In patients with chronic kidney disease (CKD), spironolactone therapy increases risks of all-cause mortality and severe hyperkalemia but reduces major adverse cardiovascular events, driven mostly by lower stroke risks, according to results of this hospital-based retrospective cohort study. The study’s aim, stated lead author Tz-Heng Chen, MD, Taipei Veterans General Hospital, Taipei, Taiwan, in a Kidney Week 2024 poster presentation, was to investigate the impact of spironolactone in patients with CKD.

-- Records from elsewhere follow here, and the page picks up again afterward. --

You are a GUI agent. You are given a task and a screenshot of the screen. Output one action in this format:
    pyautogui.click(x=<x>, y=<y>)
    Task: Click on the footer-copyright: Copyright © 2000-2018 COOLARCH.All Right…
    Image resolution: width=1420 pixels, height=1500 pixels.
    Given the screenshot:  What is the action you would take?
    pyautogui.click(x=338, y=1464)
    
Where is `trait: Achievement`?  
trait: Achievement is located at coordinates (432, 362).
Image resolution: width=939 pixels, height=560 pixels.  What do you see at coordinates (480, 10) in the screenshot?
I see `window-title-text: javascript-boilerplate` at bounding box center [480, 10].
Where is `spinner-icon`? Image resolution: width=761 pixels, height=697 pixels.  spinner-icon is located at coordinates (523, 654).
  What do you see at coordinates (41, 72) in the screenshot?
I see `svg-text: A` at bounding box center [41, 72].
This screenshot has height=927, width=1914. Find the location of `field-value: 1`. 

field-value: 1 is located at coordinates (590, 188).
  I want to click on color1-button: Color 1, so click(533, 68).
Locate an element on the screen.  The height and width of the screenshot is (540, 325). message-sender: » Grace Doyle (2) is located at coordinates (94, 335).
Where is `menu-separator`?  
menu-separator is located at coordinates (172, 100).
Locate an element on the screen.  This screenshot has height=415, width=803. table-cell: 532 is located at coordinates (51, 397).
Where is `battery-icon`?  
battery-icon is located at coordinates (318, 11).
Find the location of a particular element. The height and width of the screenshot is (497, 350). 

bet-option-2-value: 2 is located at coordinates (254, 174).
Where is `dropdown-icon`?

Spironolactone, a potassium-sparing diuretic that binds to mineralocorticoid receptors, functions as an aldosterone antagonist and promotes sodium and water excretion and potassium retention. Prior research with steroidal mineralocorticoid receptor antagonists has demonstrated that this therapy decreases mortality in patients with heart failure with reduced ejection fraction along with effectively treating resistant hypertension and lowering proteinuria.
Their effects in patients with CKD, however, are uncertain. From hospital records, Dr. Chen and colleagues identified patients with CKD stages 3 to 5 treated from January 1, 2011, to June 30, 2023. The patients were divided into spironolactone users (n = 2,711) and nonusers (n = 5,422), with each spironolactone user matched to two nonusers based on propensity scores. End-stage renal disease (ESRD), major adverse cardiovascular events (MACEs), all-cause mortality, and severe hyperkalemia were the primary outcomes studied. Severe hyperkalemia was defined as a serum potassium level above 6.0 mmol/L. MACEs were defined as combined nonfatal stroke, nonfatal myocardial infarction, and cardiovascular death.
Compared with propensity-score matched spironolactone nonusers, spironolactone users had significantly higher risks of all-cause mortality (adjusted hazard ratio [aHR], 1.23; 95% confidence interval [CI], 1.10-1.37; P < .001) and severe hyperkalemia (aHR, 1.44; 95% CI, 1.23-1.68; P < .001). Risks of MACEs, however, was significantly lower for spironolactone users (aHR, 0.89; 95% CI, 0.81-0.98; P < .02), driven primarily by a significant reduction in stroke risk (aHR, 0.78; 95% CI, 0.70-0.87; P < .001). The risk of ESRD was similar between the two groups (aHR, 1.07; 95% CI, 0.84-1.37).
Dr. Chen concluded, “In patients with CKD, spironolactone use was associated with increased risks of all-cause mortality and severe hyperkalemia and a reduced risk of MACE, primarily driven by a decrease in stroke risk.”